Vom Test am Papier kann ich noch einen Tropfen zitroniges beisteuern, der auf der Haut im Alkohol-Nebel untergeht. Auch bleibt ein verräterischer hartnäckiger Duftbelag von ISO-E-Super zurück, wenn der gute Stoff längst verdampft ist.

Hier werden keine Berge versetzt. Es beginnt grün-alkoholisch, geht über in grün-floral-lieblich-würzig-aromatisch und endet damit, dass der grandiosen Herznote wieder die Luft ausgelassen wird und das zurückbleibende grün-würzige in ein Leintuch aus Moschus fällt.

Rein von der Pyramide her, das muss erwähnt werden, hätte ich mir einen völlig anderen Duft erwartet. Etwas fein-würzig holziges vielleicht. Der Parfumeur hat aber damit bereits für eine Überraschung gesorgt und mich am linken Nasenflügel erwischt.

Wacholder-Wässerchen, mit beliebigem Gürtel aus Küchengewürz, die in Kunstholz ersticken, gibt es selbst in der Nische zuhauf. Chemie ist kein Alleinstellungsmerkmal des "Mainstream", der immer wieder zur Charakterisierung eines Duftes herhalten muss. Ich kann beim besten Willen nichts generisches entdecken und wenn "Frische" alleine bereits für diesen Eindruck sorgt, soll das so sein. Das fiese ist nur, Orientalische Themen gibt es auch im Mainstream. Sei es wie es sei, mir ist jedenfalls noch kein Duft untergekommen, der mit direkt vergleichbaren Proportionen an Zutaten arbeitet wie dieser, nicht einmal bei MFK selbst.

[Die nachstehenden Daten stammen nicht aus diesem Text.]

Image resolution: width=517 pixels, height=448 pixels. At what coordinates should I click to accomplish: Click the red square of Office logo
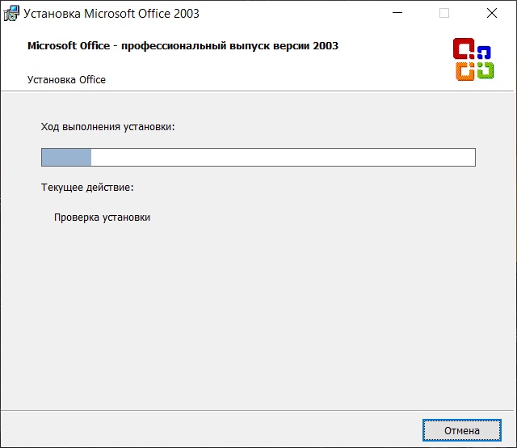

Für einen Duft mit wenig Bewegung halte ich das Ergebnis für sehr gelungen. Noch lieber wäre es mir jedoch gewesen, wenn man die Herznote eingefroren und in die Basis gerettet hätte, bzw. wirklich den Weg von betontem Holz (gerne staubig/spänig) gegangen wären. Auf die genannte Vanille wurde zu meinem Vorteil zumindest in meiner Abfüllung verzichtet (wohl alles für die goldenen Flaschen draufgegangen!)

Fazit: Ein wunderbar runder, leicht zu tragender Grünling, der durch subtil eingesetzte Vielfalt in Erscheinung tritt und so ein angenehmer Begleiter für Sie und Ihn in der wärmeren Jahreszeit ist. Seine Performance macht ihn auch zum verlässlichen Begleiter und die hierfür eingesetzte Chemie nehme ich gerne in Kauf. Einen Kritikpunkt habe ich aber doch. Es gab öfter beim Tragen, so im Bereich der Stunde 6-7 einen Moment, in welchem mir meine Nase kommuniziert, alles schön und gut, aber jetzt brauch ich Erholung. "Anstrengend sauber", wäre meine Umschreibung hierfür. Und diesen Aspekt möchte ich trotz meiner Lobesworte für diesen Duft nicht schuldig bleiben.

Eine besonders üppige Abfüllung "Gentle fluidity" wurde mir von @Flanker zur Verfügung gestellt. Vielen Dank hierfür!